"We've had it," said Michigan Democrat John Conyers, at a recent press conference about the jobs crisis facing black Americans. The line was a warning to President Obama after multiple meetings the Congressional Black Caucus has had with the president have done little to make a dent in the 16.2 percent black unemployment rate.
The CBC is taking matters into its own hands now, by creating the "For The People" jobs initiative that includes a multi-city job fair. The fair kicked off with a stop in Cleveland on Monday, and will be followed by events in Detroit, Atlanta, Miami, and Los Angeles.
More than 3,000 people were lined up even before the Cleveland jobs fair opened at 9 a.m., and Ohio Democrat Marcia Fudge, whose staff organized the fair, lamented, "It's kind of a double edged sword.
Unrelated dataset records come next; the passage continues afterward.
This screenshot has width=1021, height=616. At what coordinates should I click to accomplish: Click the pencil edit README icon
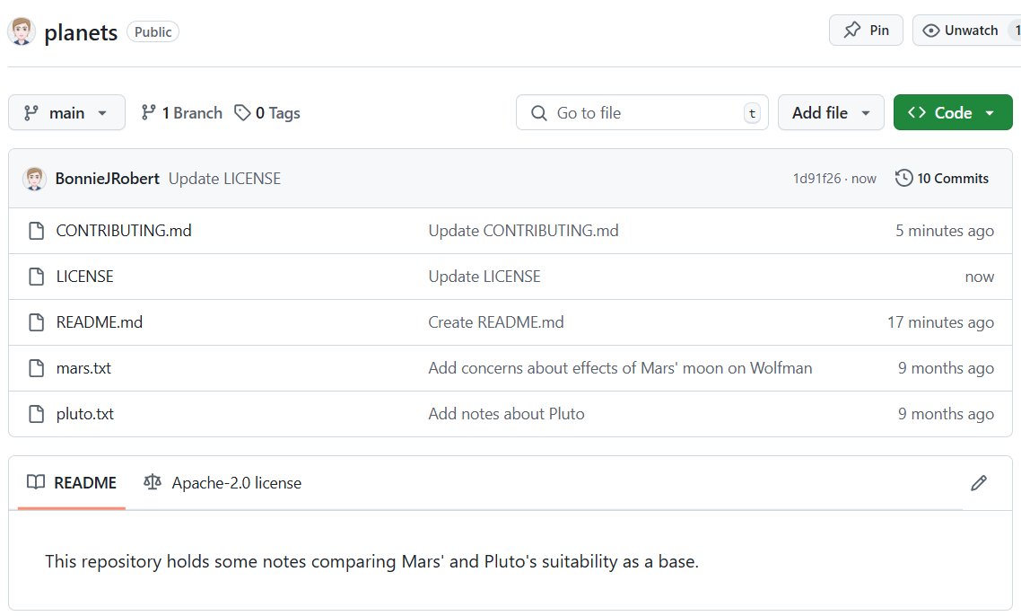coord(978,483)
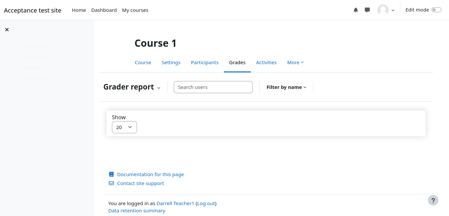This screenshot has width=449, height=216.
Task: Open the Settings tab
Action: [x=171, y=63]
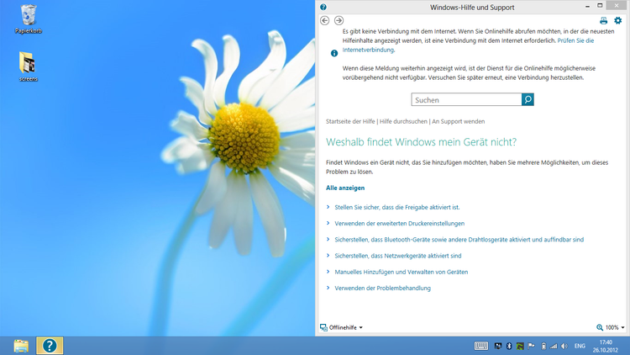Screen dimensions: 630x355
Task: Click into the Suchen search field
Action: pyautogui.click(x=466, y=99)
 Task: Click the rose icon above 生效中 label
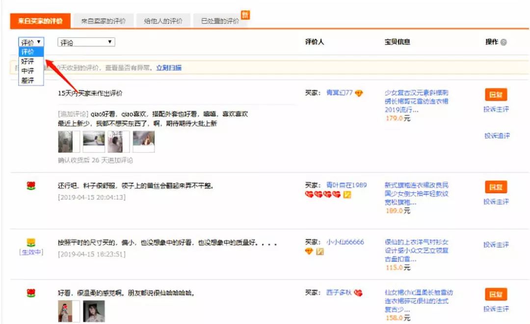(x=30, y=243)
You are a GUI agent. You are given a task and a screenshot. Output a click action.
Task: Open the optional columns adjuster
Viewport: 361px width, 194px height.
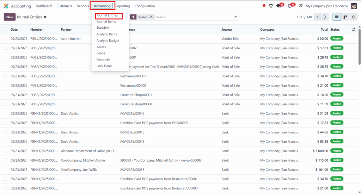(x=354, y=30)
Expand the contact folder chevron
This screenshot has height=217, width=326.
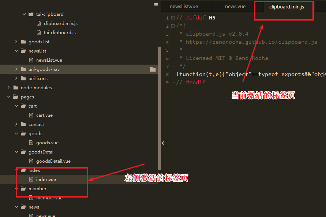point(16,124)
I'm excited about all of the people who've come out to try to find work but I'm also on the other side of it, almost depressed about the number of people who have come out."
The CBC also plans to hold town hall meetings in areas with high rates of black unemployment, introduce job creation legislation (perhaps they'll look into some of the ideas we've reported on), and create a report on black joblessness.
President Obama won't be joining the CBC in its initiative, but he will be starting a "listening tour" focused specifically on joblessness.
Meanwhile, the caucus is calling on employers. "We want to get 10,000 people hired," said Chairman Emanuel Cleaver in a statement. "If you have jobs we have thousands of people who need them."